(DATA PROVIDED)
# # #

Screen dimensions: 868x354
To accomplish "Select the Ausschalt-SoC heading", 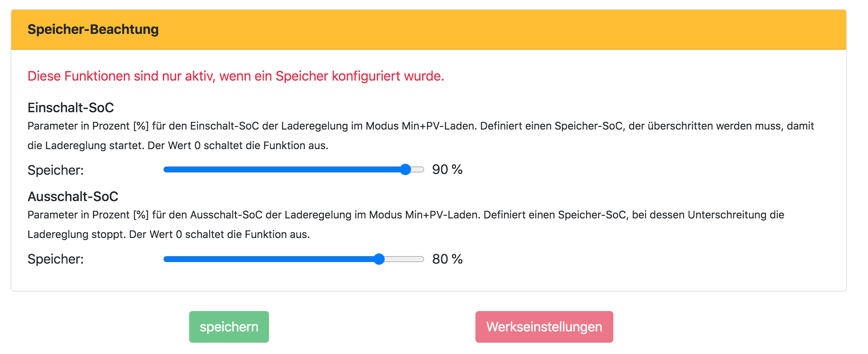I will pyautogui.click(x=73, y=197).
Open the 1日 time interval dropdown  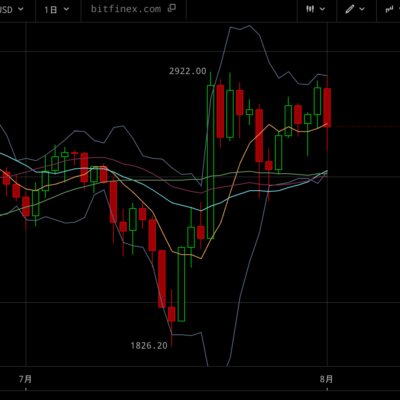coord(57,9)
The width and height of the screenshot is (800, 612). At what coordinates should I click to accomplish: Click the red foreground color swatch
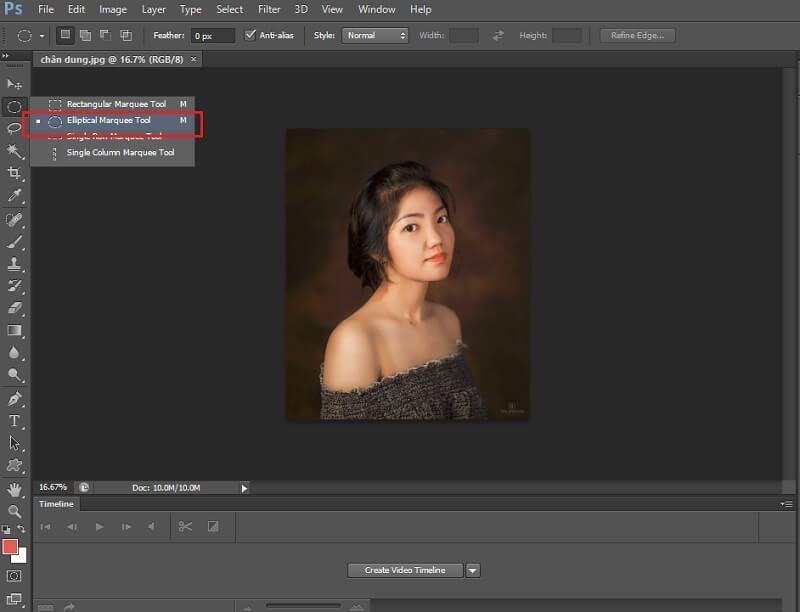pyautogui.click(x=10, y=546)
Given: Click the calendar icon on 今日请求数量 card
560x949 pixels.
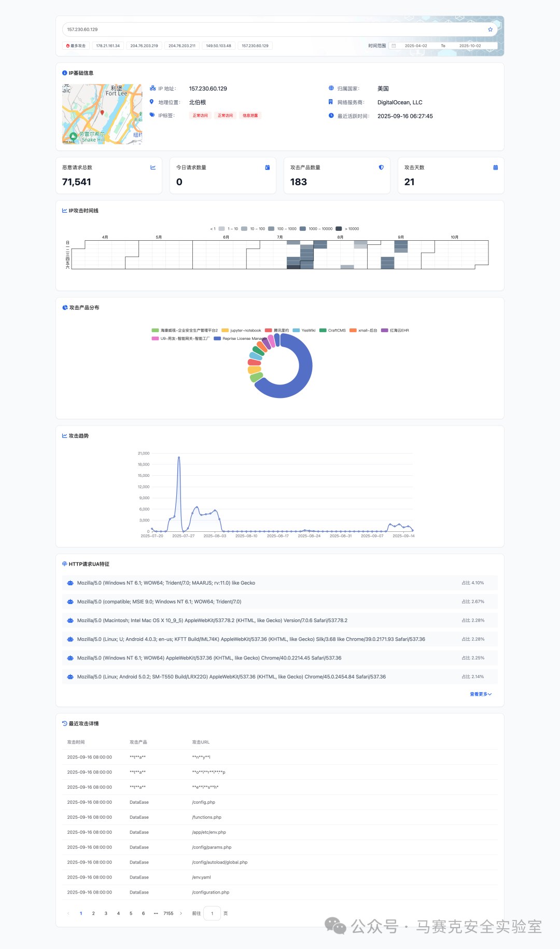Looking at the screenshot, I should [268, 168].
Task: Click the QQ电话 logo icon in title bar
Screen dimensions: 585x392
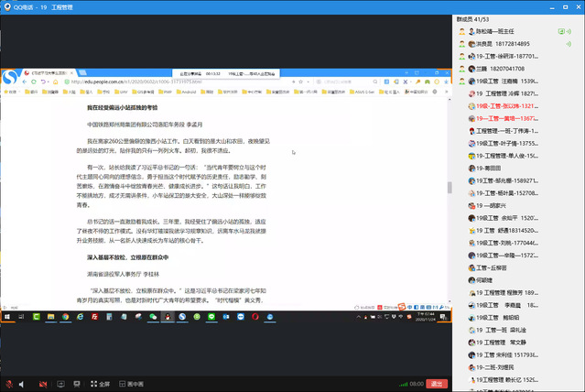Action: pyautogui.click(x=6, y=5)
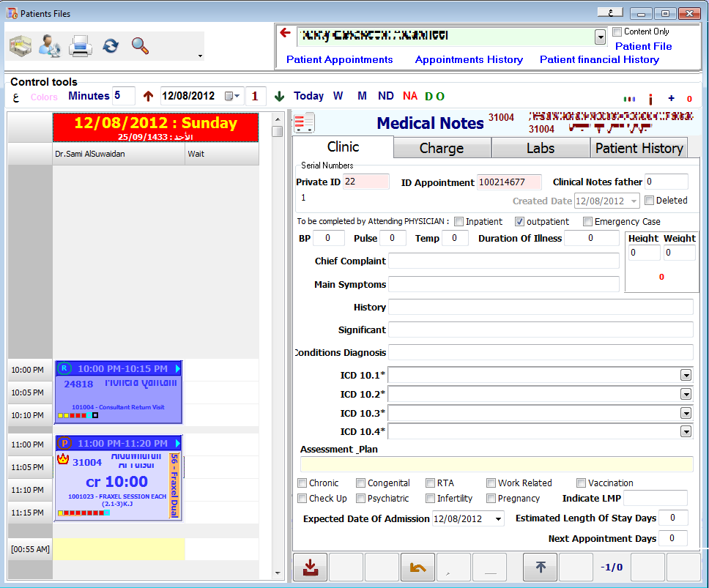This screenshot has width=709, height=588.
Task: Open Expected Date Of Admission dropdown
Action: pos(498,519)
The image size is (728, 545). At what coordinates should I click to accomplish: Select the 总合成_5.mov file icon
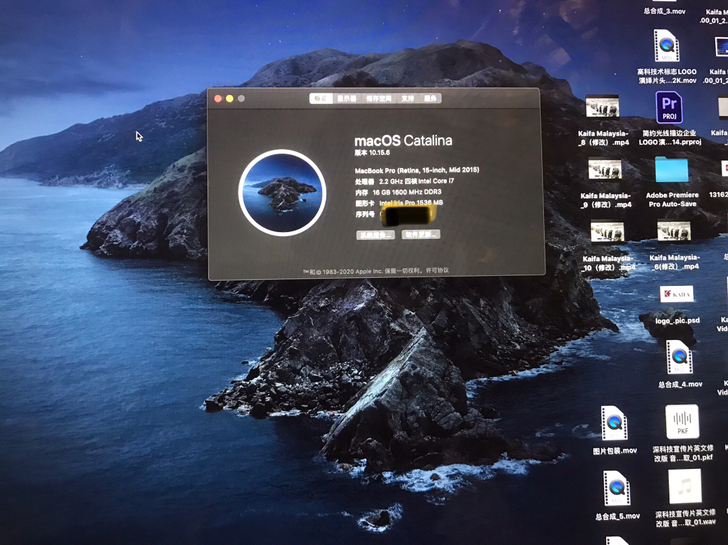pyautogui.click(x=617, y=488)
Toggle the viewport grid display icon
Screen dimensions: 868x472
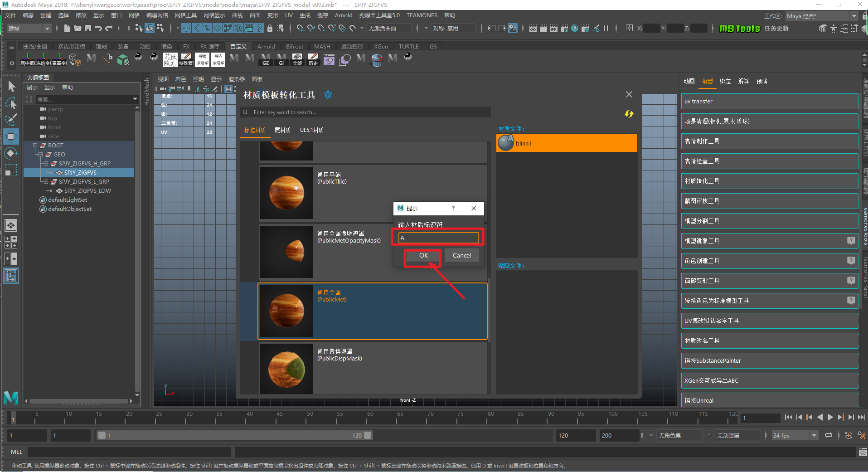(228, 89)
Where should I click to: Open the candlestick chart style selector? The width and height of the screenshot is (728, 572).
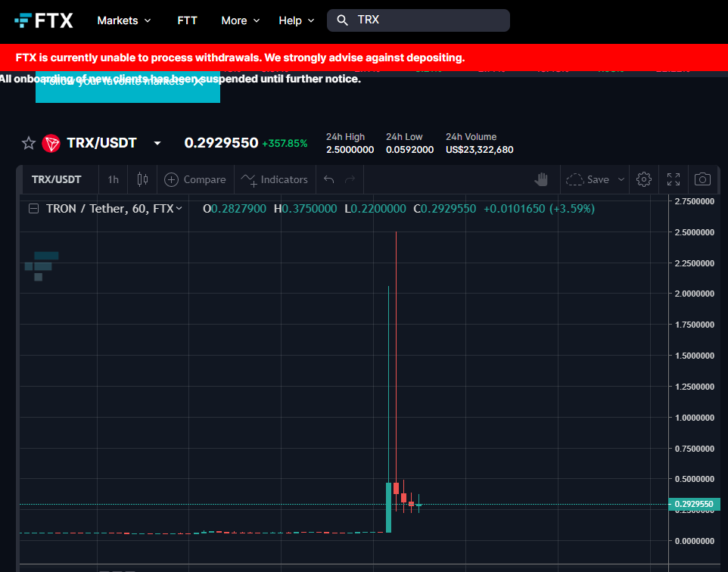142,179
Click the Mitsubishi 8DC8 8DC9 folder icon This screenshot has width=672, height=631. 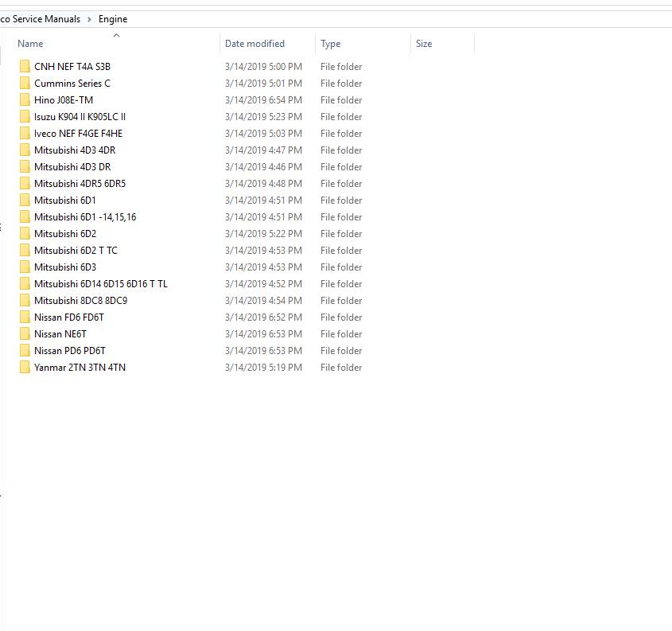[25, 300]
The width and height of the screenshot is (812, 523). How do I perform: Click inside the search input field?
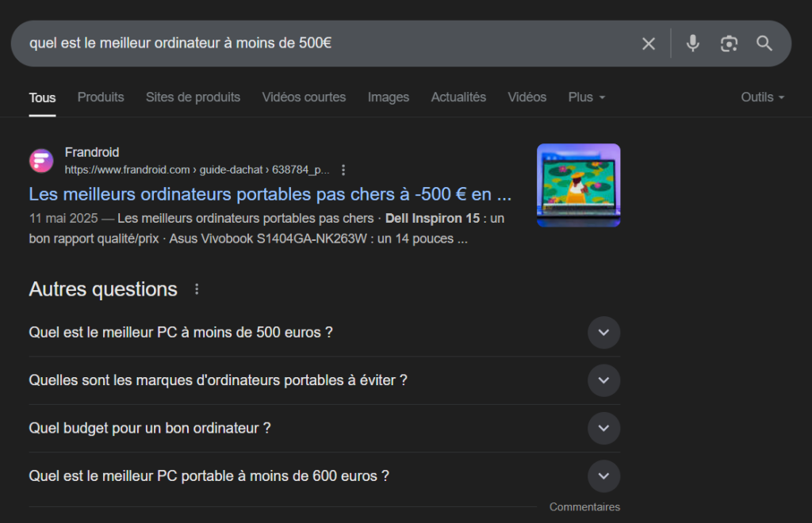click(317, 44)
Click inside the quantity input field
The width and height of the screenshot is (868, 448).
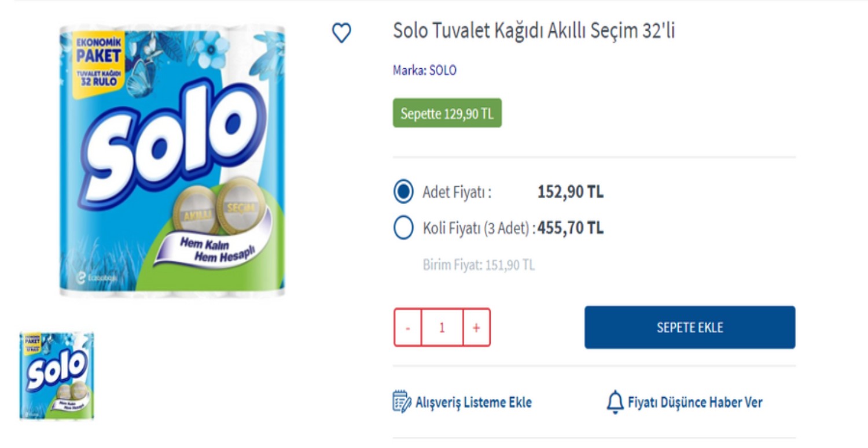pyautogui.click(x=442, y=327)
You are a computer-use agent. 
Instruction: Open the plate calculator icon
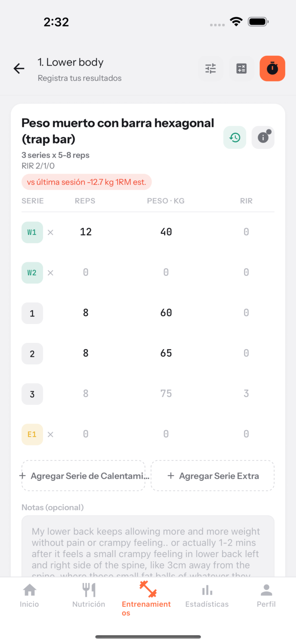[242, 68]
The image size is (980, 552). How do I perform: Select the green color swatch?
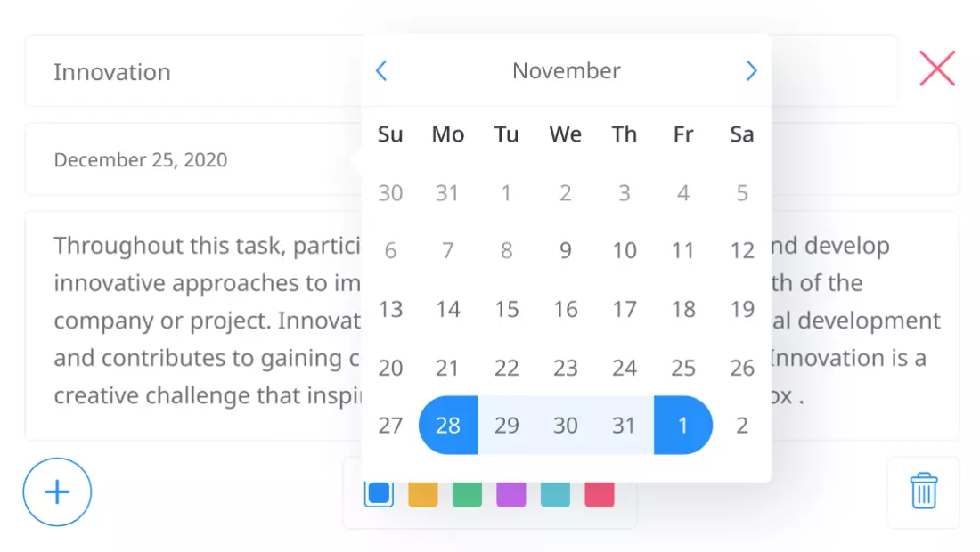click(467, 491)
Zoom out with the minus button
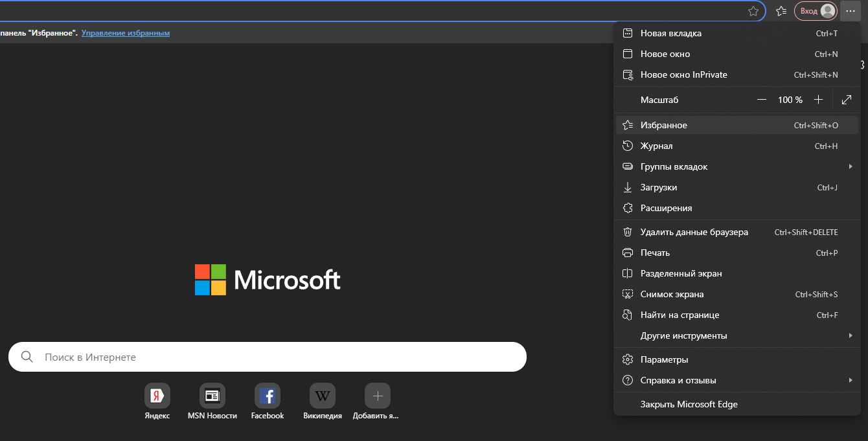Screen dimensions: 868x441 [762, 100]
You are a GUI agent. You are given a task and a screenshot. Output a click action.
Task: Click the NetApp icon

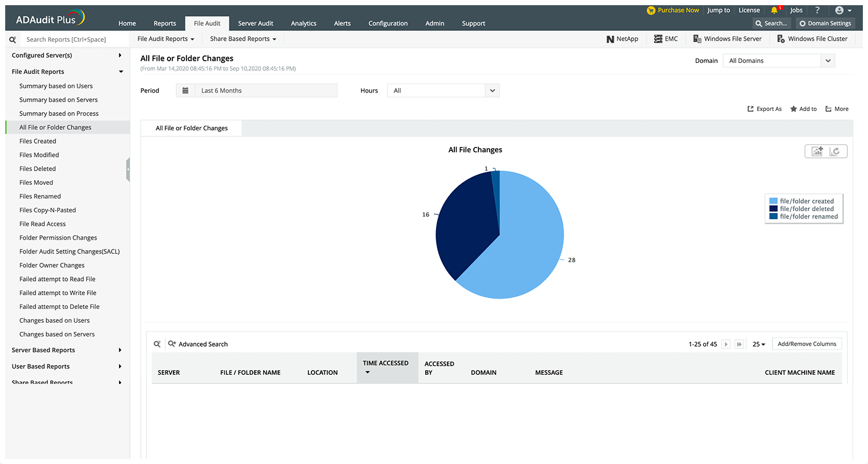click(610, 39)
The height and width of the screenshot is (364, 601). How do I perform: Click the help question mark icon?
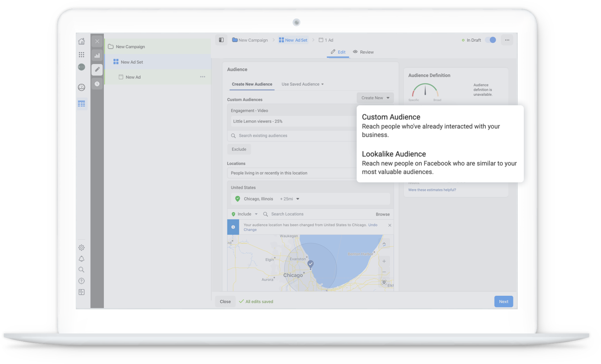(81, 281)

# # #

(YOUR OBJECTIVE) Begin at the line with "The width and height of the screenshot is (812, 523)." and retype exactly every line through the last one of the entries above, both included, and nothing more; pictures stay out.

(TASK SOLUTION)
The width and height of the screenshot is (812, 523). How do I perform: Click inside the search input field?
click(317, 44)
Click inside the quantity input field
The width and height of the screenshot is (868, 448).
pyautogui.click(x=442, y=327)
You are a computer-use agent. 
Instruction: Open the plate calculator icon
[242, 68]
The image size is (980, 552). How do I perform: Select the green color swatch?
click(467, 491)
Zoom out with the minus button
Screen dimensions: 868x441 [762, 100]
You are a GUI agent. You are given a task and a screenshot. Output a click action.
Task: Click the NetApp icon

click(610, 39)
The height and width of the screenshot is (364, 601). How do I perform: Click the help question mark icon?
(81, 281)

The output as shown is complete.